Segment Start: Material for this exercise

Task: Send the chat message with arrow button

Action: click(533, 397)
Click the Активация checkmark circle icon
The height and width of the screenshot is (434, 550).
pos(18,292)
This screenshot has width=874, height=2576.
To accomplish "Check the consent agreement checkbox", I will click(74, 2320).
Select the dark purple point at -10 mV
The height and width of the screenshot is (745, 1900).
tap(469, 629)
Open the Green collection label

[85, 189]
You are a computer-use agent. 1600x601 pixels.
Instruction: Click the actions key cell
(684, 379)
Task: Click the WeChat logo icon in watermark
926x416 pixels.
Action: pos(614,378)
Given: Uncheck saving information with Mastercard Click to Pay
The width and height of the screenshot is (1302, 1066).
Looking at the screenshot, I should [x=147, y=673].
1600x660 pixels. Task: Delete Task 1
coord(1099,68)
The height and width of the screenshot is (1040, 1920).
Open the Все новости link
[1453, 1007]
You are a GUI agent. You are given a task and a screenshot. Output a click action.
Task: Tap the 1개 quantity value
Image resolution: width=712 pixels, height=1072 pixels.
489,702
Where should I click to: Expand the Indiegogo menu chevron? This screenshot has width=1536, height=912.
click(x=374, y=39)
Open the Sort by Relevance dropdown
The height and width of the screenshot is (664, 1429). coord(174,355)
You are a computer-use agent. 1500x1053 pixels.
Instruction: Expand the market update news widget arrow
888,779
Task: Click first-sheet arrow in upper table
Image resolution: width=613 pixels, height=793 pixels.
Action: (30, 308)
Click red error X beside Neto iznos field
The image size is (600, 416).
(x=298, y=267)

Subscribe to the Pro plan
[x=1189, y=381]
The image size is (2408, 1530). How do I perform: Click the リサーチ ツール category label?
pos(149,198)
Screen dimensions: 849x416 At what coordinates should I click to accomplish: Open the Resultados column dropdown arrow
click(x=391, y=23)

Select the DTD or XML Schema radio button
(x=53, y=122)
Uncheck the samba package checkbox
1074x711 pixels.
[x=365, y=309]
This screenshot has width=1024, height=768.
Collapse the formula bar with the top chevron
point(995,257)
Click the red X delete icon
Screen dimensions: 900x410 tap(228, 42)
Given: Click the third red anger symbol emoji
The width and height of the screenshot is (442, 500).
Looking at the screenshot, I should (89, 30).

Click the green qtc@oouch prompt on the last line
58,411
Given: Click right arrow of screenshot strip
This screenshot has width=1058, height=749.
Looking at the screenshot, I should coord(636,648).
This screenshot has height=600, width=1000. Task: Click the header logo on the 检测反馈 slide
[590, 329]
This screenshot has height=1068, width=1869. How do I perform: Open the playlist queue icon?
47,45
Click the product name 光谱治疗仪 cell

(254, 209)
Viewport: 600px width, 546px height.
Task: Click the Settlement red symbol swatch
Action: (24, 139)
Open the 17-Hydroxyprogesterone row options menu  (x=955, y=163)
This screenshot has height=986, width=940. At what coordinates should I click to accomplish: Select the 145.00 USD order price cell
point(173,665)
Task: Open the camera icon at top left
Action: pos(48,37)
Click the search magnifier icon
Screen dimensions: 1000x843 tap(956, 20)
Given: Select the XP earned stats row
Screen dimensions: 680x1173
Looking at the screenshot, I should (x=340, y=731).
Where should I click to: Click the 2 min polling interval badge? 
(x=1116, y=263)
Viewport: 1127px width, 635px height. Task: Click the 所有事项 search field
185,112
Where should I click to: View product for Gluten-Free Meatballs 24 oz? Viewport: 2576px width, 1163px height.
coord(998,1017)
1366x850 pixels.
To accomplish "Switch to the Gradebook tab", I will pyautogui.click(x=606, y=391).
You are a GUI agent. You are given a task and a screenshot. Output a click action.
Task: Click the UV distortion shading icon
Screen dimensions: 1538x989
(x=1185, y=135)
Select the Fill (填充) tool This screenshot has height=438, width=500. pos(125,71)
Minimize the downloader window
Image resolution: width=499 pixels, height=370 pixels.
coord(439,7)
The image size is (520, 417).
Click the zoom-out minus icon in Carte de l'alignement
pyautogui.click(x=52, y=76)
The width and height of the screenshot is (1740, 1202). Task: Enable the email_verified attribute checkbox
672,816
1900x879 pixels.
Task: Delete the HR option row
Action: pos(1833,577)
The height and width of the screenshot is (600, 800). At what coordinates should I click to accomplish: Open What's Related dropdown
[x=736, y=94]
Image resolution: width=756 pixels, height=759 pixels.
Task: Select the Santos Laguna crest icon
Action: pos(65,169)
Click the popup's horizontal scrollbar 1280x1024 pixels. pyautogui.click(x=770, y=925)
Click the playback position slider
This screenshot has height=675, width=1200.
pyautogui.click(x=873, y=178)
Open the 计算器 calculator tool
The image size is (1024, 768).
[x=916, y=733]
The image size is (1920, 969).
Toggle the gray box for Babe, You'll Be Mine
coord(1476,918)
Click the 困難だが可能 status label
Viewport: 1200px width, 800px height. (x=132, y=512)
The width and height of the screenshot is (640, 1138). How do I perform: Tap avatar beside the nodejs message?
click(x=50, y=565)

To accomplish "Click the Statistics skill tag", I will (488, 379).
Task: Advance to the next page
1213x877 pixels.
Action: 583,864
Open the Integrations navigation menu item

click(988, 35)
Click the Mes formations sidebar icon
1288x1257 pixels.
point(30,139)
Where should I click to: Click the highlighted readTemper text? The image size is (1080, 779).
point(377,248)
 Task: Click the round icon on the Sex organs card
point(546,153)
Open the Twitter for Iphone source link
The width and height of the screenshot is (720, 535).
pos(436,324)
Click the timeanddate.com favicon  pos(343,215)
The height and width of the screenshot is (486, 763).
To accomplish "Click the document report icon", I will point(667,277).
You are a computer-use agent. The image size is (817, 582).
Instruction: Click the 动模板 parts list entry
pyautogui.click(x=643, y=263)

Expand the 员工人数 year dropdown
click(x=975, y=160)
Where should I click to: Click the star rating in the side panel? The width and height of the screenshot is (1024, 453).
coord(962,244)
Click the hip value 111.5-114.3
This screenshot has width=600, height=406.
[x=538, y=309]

Segment End: Material for this exercise

### Problem to solve
Could you return exactly the stretch of the data above that starts at the line with "This screenshot has width=1024, height=768." and ends at the line with "Open the 17-Hydroxyprogesterone", both lines included?

### Exercise result
This screenshot has width=1024, height=768.
Collapse the formula bar with the top chevron
point(995,257)
Click the red X delete icon
Screen dimensions: 900x410 tap(228, 42)
Given: Click the third red anger symbol emoji
The width and height of the screenshot is (442, 500).
Looking at the screenshot, I should (89, 30).

Click the green qtc@oouch prompt on the last line
58,411
Given: Click right arrow of screenshot strip
This screenshot has width=1058, height=749.
Looking at the screenshot, I should coord(636,648).
This screenshot has height=600, width=1000. Task: Click the header logo on the 检测反馈 slide
[590, 329]
This screenshot has height=1068, width=1869. How do I perform: Open the playlist queue icon?
47,45
Click the product name 光谱治疗仪 cell

(254, 209)
Viewport: 600px width, 546px height.
Task: Click the Settlement red symbol swatch
Action: (24, 139)
Open the 17-Hydroxyprogesterone row options menu  (x=955, y=163)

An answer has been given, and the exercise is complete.